Créer des régions de santé supracantonales
En tant que président de l’association d’assureurs-maladie curafutura, Konrad Graber ne pense aucun bien des propositions irréfléchies. Il mise plutôt sur des réformes pertinentes.
La croissance effrénée des coûts de la santé était déjà problématique peu après la création de la CSS il y a 125 ans. Pourquoi n’avons-nous pas progressé à cet égard aujourd’hui?
La Suisse dispose depuis toujours d’un système de santé de grande qualité. Mais cela a un coût. Sur le plan international, nous sommes compétitifs en termes de rapport coûts-prestations. Nous avons surtout un problème de financement et non de coûts. Néanmoins, des réformes sont nécessaires. Nous avons accepté pendant trop longtemps des mesures inefficaces, des doublons et des mauvaises incitations.
En tant que président de l’association d’assureurs-maladie curafutura, vous sentez-vous parfois un peu démuni face à cette évolution?
Absolument pas. Je savais ce qui m’attendait quand j’ai pris la fonction. Curafutura est un acteur de la politique de la santé majeur et très respecté. L’association a montré récemment que non seulement elle lançait des réformes importantes, mais qu’elle était aussi prête, avec des partenaires, à convaincre les politiques et les médias de l’importance de ces réformes. Mais ce sont les politiques qui prennent les décisions déterminantes.
«Curafutura est un acteur de la politique de la santé majeur et très respecté.»
Pour résoudre ce problème, on propose notamment une caisse-maladie «light». Est-ce une bonne idée?
Comme toujours, de telles propositions peuvent sembler être la solution à tous les problèmes. Or, seule une analyse approfondie met en évidence les lacunes: l’idée d’une caisse-maladie «light» aggraverait inutilement la situation. Que se passe-t-il si une personne assurée d’une caisse «light» tombe gravement malade? Le souhait de réduire le catalogue des prestations émerge régulièrement. Toutefois, au cours des vingt dernières années, il n’a jamais été possible, sur le plan politique, d’alléger considérablement ce catalogue. Au contraire, l’étendue des prestations donnant droit à un remboursement n’a cessé de croître.
Qu’en est-il d’une caisse unique?
Pourquoi devrions-nous renoncer à la liberté de choix et à la concurrence entre assureurs, avec ses conséquences positives sur le service et la qualité, au profit d’une caisse unique? Pourquoi nous faire croire qu’une caisse étatique nécessitera moins de charge administrative que des assureurs efficaces?
Si ces propositions ne valent rien, lesquelles faudrait-il soutenir?

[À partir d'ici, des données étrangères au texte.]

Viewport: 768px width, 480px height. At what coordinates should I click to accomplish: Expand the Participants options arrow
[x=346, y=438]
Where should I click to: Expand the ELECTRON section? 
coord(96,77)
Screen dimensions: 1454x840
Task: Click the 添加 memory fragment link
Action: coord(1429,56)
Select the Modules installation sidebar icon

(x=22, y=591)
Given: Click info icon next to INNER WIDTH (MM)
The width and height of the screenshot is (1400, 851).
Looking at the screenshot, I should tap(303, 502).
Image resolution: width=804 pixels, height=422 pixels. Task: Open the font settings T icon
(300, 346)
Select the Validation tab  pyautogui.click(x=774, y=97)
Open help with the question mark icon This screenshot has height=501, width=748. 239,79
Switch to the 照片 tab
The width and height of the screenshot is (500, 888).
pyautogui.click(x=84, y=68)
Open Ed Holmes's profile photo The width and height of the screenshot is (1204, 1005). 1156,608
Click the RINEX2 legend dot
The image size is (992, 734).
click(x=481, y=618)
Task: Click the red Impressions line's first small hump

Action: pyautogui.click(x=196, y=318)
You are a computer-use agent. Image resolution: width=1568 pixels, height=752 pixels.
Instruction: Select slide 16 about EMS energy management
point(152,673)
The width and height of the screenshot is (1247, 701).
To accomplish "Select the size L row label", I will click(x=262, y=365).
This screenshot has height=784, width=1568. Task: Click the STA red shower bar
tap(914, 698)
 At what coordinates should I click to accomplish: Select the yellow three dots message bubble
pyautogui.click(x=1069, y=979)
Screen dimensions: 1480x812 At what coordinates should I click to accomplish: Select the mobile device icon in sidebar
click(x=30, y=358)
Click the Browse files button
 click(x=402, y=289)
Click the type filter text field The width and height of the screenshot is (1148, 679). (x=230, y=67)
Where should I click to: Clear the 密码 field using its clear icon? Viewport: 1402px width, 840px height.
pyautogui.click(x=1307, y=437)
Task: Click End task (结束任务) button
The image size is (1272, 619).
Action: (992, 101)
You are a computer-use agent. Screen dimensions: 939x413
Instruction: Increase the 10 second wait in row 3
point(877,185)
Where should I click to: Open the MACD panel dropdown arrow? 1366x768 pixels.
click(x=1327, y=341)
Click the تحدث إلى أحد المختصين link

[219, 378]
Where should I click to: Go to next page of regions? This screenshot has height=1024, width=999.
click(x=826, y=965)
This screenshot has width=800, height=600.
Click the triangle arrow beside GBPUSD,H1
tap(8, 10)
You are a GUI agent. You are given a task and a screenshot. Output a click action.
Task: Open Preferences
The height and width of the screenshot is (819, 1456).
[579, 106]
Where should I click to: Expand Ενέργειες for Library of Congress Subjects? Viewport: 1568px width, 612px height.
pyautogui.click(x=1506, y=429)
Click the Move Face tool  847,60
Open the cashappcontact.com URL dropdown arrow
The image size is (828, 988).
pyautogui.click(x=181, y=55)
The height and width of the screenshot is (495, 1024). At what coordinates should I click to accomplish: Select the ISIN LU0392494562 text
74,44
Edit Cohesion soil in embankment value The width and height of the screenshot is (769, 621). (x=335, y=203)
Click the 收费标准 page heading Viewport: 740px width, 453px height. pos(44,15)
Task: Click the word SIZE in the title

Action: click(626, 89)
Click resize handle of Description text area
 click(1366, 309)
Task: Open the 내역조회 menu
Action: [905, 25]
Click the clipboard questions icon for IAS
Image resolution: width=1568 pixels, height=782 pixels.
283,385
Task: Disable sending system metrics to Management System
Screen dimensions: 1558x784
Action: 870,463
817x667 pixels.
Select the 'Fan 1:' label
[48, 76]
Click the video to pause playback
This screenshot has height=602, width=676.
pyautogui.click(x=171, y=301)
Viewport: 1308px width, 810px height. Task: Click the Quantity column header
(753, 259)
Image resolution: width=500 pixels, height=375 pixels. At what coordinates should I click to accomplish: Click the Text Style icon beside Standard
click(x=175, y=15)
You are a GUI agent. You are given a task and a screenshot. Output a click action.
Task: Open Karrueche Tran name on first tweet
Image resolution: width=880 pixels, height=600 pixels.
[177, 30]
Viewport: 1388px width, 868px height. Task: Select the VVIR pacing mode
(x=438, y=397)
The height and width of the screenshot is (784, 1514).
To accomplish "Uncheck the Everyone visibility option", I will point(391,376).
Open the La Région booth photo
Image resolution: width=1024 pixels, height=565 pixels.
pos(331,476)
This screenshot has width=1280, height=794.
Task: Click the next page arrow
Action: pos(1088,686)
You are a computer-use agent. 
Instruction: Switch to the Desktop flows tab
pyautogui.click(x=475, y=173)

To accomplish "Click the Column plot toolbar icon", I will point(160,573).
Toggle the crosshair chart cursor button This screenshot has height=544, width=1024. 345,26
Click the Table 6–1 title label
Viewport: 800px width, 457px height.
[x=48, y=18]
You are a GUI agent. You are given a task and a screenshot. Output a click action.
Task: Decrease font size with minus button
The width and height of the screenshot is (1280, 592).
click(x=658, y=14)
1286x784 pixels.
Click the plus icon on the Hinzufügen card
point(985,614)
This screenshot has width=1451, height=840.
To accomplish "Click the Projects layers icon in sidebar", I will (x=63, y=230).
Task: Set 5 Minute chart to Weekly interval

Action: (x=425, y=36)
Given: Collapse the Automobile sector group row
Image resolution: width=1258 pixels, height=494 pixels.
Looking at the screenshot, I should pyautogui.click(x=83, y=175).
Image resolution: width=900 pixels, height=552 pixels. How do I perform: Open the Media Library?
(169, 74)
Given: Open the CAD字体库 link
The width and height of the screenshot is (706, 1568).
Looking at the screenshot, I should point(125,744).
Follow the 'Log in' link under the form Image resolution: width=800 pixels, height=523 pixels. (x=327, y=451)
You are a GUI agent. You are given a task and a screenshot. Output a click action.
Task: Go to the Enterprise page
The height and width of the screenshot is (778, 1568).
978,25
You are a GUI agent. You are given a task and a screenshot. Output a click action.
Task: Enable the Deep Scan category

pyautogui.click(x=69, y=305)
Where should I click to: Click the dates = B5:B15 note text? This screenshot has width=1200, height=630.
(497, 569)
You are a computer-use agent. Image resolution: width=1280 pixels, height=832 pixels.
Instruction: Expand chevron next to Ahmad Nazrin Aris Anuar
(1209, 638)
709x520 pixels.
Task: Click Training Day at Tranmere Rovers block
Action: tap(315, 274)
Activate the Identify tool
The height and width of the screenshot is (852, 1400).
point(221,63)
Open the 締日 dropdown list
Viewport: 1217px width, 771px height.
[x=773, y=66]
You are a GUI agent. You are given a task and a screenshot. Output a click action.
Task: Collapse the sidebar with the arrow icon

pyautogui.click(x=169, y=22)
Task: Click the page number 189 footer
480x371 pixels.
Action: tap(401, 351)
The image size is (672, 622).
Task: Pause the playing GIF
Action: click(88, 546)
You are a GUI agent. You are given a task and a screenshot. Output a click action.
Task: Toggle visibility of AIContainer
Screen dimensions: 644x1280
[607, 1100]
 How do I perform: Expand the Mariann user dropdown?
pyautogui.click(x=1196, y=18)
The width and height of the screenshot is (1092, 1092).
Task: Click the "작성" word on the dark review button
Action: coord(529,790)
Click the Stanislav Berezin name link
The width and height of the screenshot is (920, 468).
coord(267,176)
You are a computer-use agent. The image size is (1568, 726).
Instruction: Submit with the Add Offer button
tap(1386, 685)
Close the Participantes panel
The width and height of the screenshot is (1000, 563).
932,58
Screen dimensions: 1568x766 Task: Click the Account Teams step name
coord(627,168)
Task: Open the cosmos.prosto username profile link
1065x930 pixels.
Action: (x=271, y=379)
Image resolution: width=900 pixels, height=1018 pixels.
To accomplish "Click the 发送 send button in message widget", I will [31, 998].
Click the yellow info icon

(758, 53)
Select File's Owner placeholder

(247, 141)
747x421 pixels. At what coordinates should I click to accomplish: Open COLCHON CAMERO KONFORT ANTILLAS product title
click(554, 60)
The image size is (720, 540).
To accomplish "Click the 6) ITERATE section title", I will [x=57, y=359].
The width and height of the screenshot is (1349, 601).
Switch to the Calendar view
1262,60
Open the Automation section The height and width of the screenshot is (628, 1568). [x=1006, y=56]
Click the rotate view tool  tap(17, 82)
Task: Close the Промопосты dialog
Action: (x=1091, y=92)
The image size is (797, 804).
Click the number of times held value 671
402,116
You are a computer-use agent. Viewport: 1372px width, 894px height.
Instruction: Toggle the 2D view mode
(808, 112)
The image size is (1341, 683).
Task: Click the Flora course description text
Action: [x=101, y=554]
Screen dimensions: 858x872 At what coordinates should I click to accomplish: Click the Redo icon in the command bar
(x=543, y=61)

A la fin de l’année, les Chambres fédérales ont approuvé le financement uniforme des prestations ambulatoires et stationnaires (EFAS). A cet égard, curafutura a été une véritable force motrice et initiatrice. Mais je vois d’un œil critique la menace d’un référendum syndical juste avant le vote politique final en décembre. Si cela arrive, nous devrons aider l’EFAS à s’imposer. Il s’agit de la réforme la plus importante depuis l’introduction de la loi sur l’assurance-maladie (LAMal). Je table également, au cours des prochains mois, sur l’approbation du TARDOC, le système tarifaire pour les prestations médicales ambulatoires devant remplacer TARMED, devenu désespérément obsolète. Puis, la Suisse devrait absolument créer des régions de santé supracantonales ayant des répercussions sur le domaine hospitalier.
Vous restez donc optimiste?
Oui, et ce n’est pas de l’optimisme intéressé. La situation est si tendue que les nombreux acteurs du système de santé doivent se ressaisir et les politiques, agir.
Portrait
Né en 1958, Konrad Graber a travaillé comme expert-comptable chez BDO et fait partie du conseil d’administration. Entre 2007 et 2019, il a représenté le canton de Lucerne au Conseil des Etats au nom du PDC (aujourd’hui le Centre). Il a aussi longtemps été membre du conseil d’administration de la CSS ainsi que président du conseil d’administration du fabricant de produits laitiers Emmi. Il préside depuis juin 2023 l’association d’assureurs-maladie curafutura.